Il criterio vale per gli appalti sottosoglia, in particolare per i contratti di lavori di importo compreso tra 150mila e 5,35 milioni, da affidare a procedura negoziata a inviti (5, 10, 15 imprese in base alle fasce di importo) senza bando. Sul punto il Dl 76 (articolo 1) stabilisce che la selezione degli operatori da invitare alle procedure negoziate deve avvenire nel rispetto di un criterio di rotazione degli inviti, che tenga conto anche di una «diversa dislocazione territoriale delle imprese invitate».
La stazione appaltante chiede al Mit cosa debba intendersi per «diversa dislocazione territoriale», sottoponendo l’intenzione di riservare la partecipazione all’appalto a imprese regionali con una quota di concorrenti estratta a sorte dalle regioni limitrofe. «Questo – spiega l’ente nel quesito n.790 pubblicato da Porta Pia – al fine di effettuare un’applicazione di buon senso della diversità territoriale che per i lavori, a differenza di una mera fornitura di materiali che potrebbe provenire da tutta Italia senza alcuna criticità, potrebbe essere causa di blocco e/o rallentamenti e/o varie problematiche gestionali dipendenti dall’eccessiva distanza tra il cantiere e la sede dell’azienda».
Il ministero ricorda innanzitutto che anche il criterio della «dislocazione territoriale» delle imprese è una deroga alle norme del codice appalti valida fino al 31 dicembre 2021 che ha il duplice obiettivo di «attenuare la discrezionalità della stazione appaltante nella scelta degli operatori economici da invitare ed, al contempo, al fine di favorire una ripresa economica del mercato». Per questo, segnalano i tecnici del Mit, non è possibile fare leva «strumentalmente» su questo criterio «per favorire le imprese del territorio».
Dunque, va bene «delimitare l’ambito territoriale degli operatori da invitare in base alla sede legale e/o operativa dell’impresa». Ma questa scelta deve essere motivata ed effettuata in trasparenza.
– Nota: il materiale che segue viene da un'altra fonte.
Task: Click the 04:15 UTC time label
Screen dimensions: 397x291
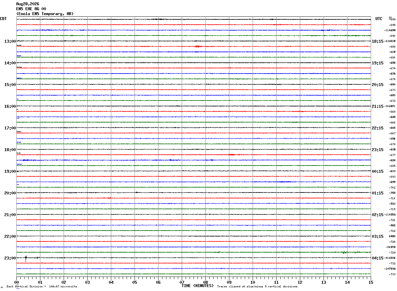Action: [377, 258]
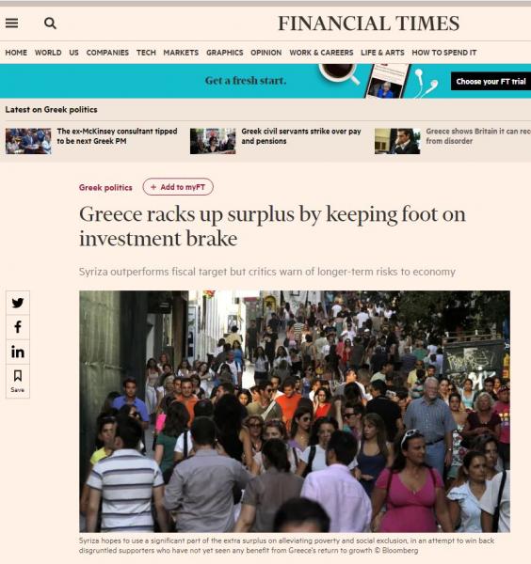Select the HOME navigation item
Image resolution: width=531 pixels, height=564 pixels.
[16, 53]
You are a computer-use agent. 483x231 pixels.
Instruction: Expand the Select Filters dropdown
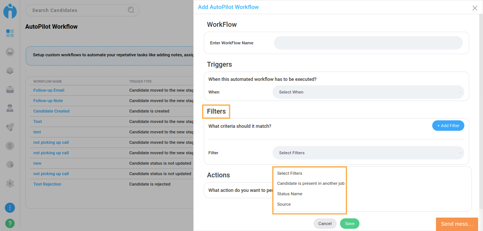coord(368,153)
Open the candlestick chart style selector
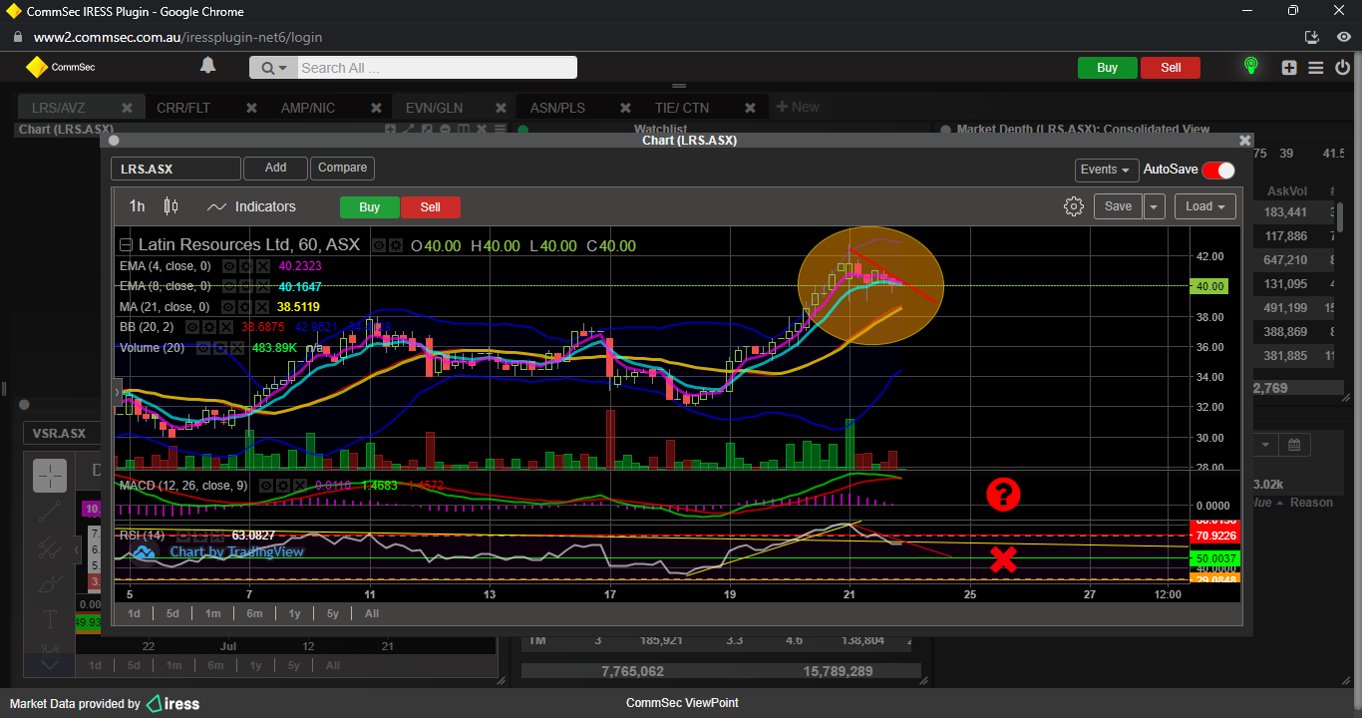This screenshot has height=718, width=1362. click(x=170, y=206)
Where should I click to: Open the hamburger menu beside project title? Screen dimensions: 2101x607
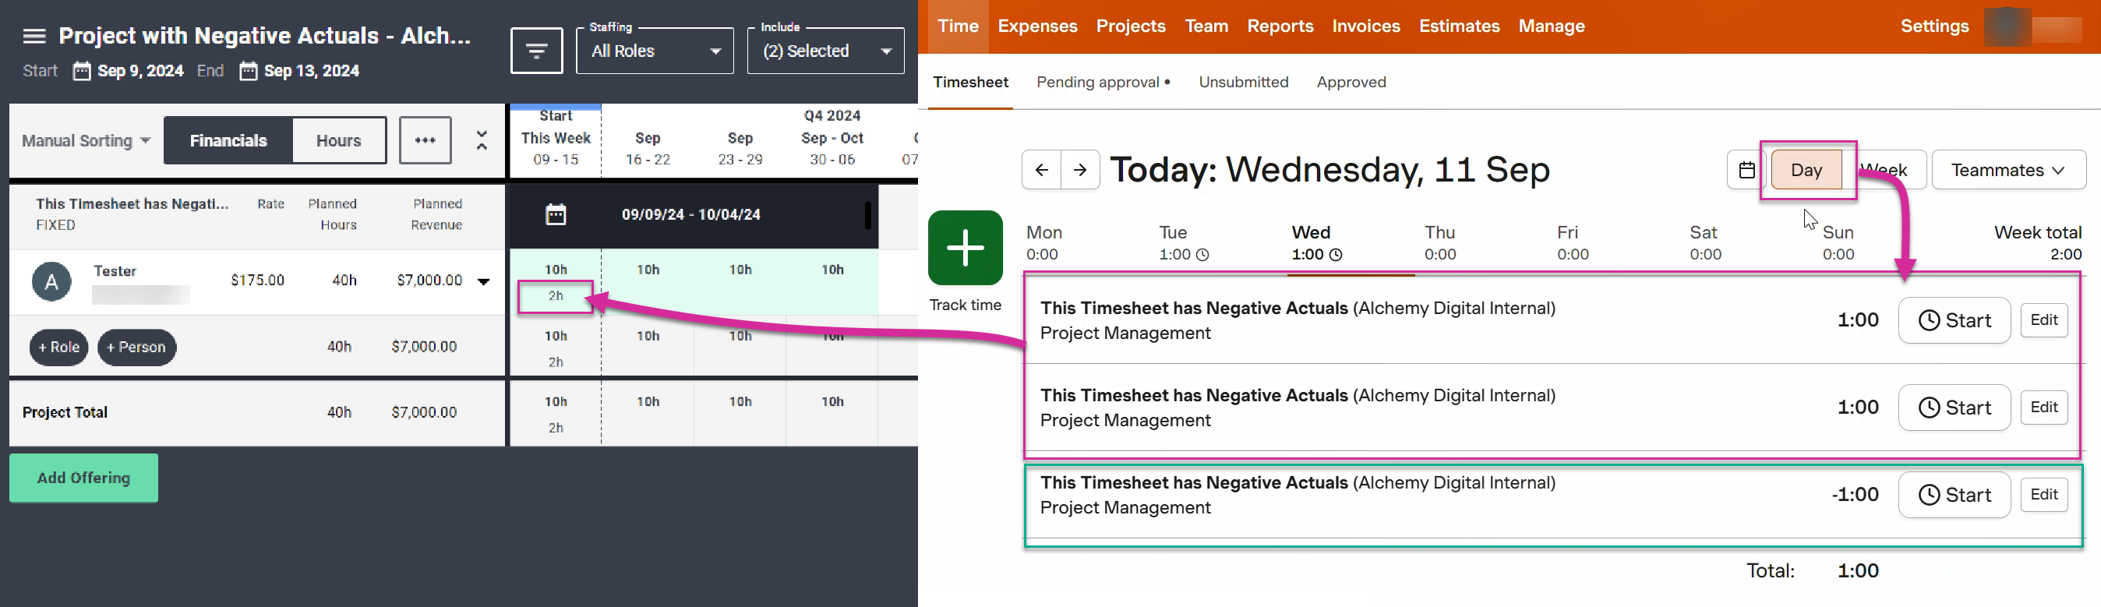pos(34,36)
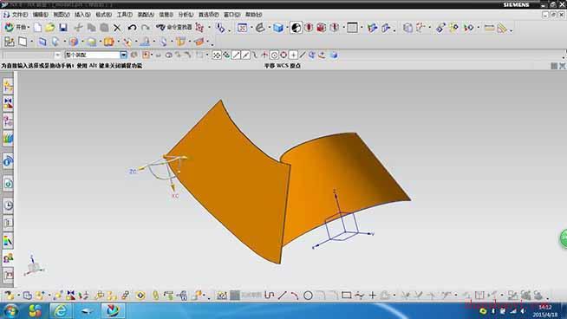Screen dimensions: 567x319
Task: Click the Delete X icon in toolbar
Action: coord(117,28)
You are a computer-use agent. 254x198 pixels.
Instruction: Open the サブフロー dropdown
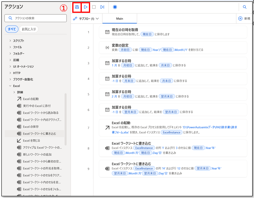click(x=86, y=18)
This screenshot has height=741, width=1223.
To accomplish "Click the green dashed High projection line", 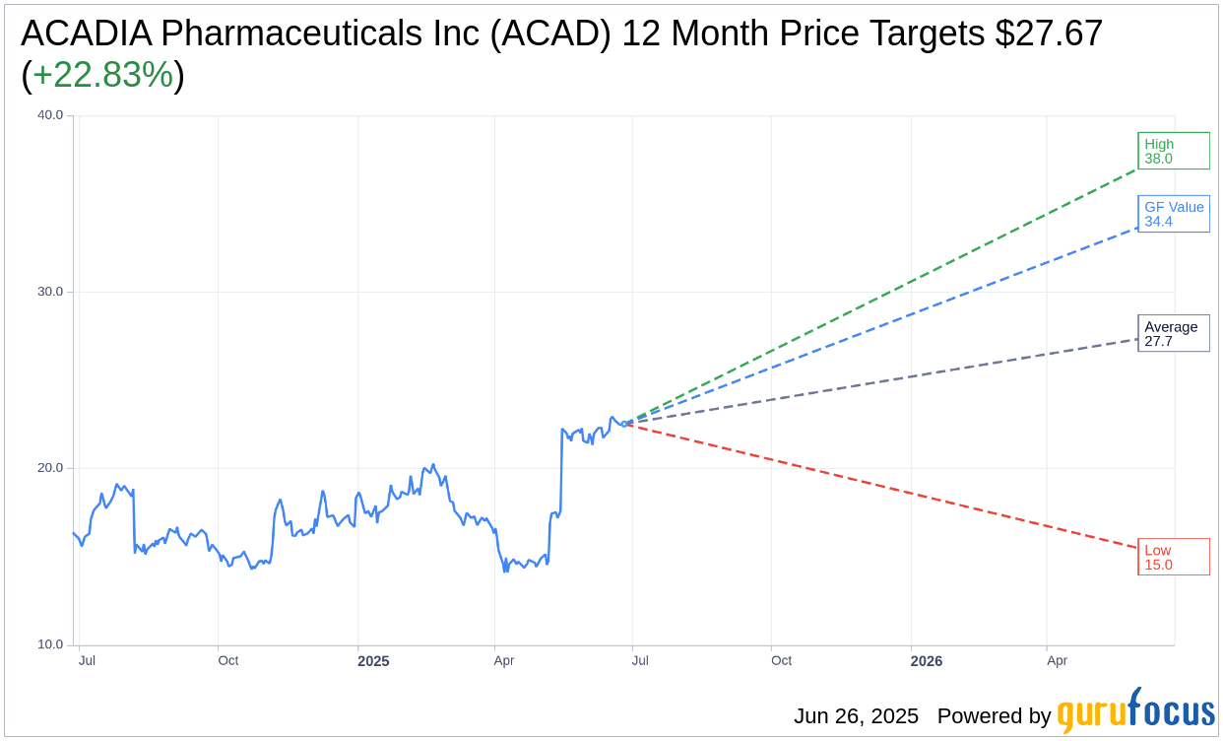I will tap(886, 295).
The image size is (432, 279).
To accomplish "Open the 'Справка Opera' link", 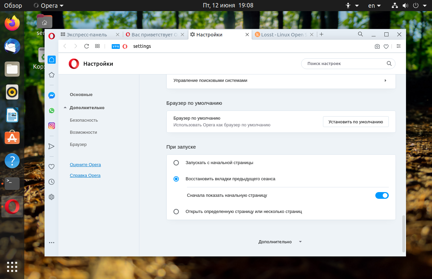I will click(x=85, y=176).
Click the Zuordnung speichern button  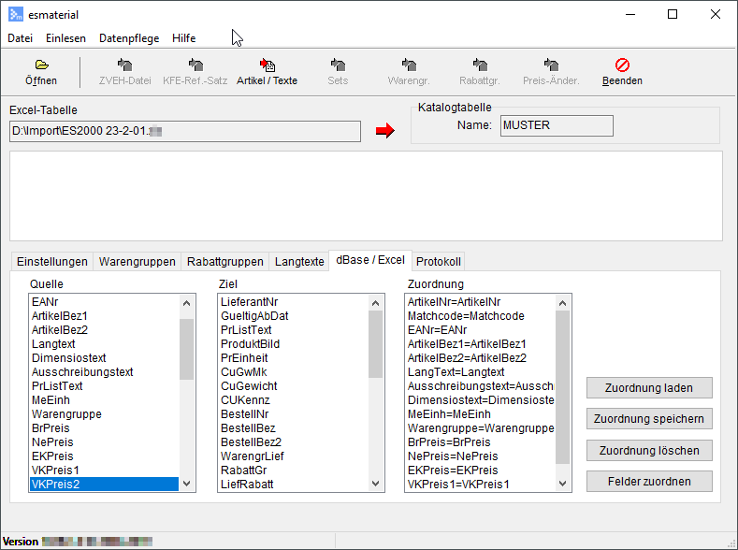pos(649,418)
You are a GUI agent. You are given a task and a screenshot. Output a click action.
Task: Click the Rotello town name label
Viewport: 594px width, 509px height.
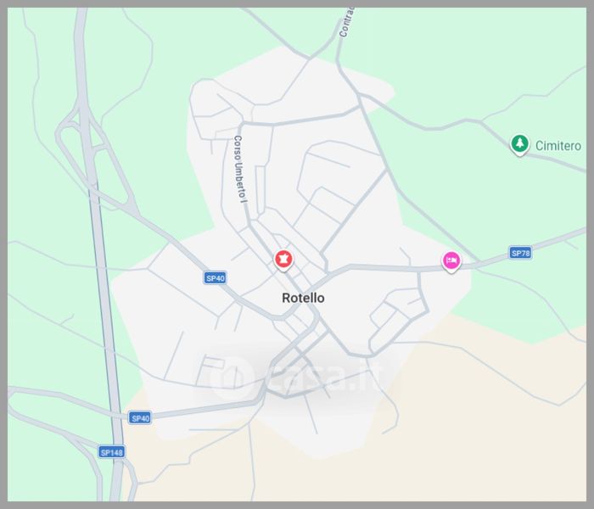click(x=303, y=298)
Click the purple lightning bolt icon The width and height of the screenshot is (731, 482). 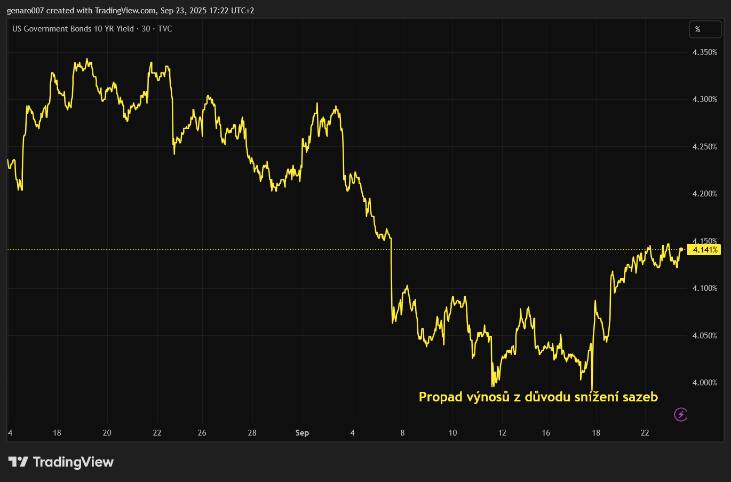click(x=681, y=414)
Inoltre la selezione dell’ambito territoriale deve essere proporzionata «al valore dell’affidamento, tenuto conto del luogo di esecuzione e dell’oggetto dell’appalto». Come dire che non si può limitare a un ambito strettamente territoriale un appalto di potenziale interesse nazionale. Bisogna invece sempre « dovrà evitare la concentrazione territoriale degli inviti, che potrebbe dar luogo ad una chiusura del mercato, in contrasto con i principi comunitari di parità di trattamento e di non discriminazione richiamati dallo stesso disposto di cui all’art. 1 del D.L. 76/2020, i quali vietano ogni discriminazione dei concorrenti in base all’elemento territoriale».
Conclusione? No a riserve esclusivamente locali. Al contrario «la stazione appaltante dovrà individuare anche un numero di invitati con sede al di fuori del territorio di competenza, tenendo conto sia delle dimensioni che della rilevanza del mercato di riferimento del medesimo territorio, nonché dell’oggetto dell’appalto».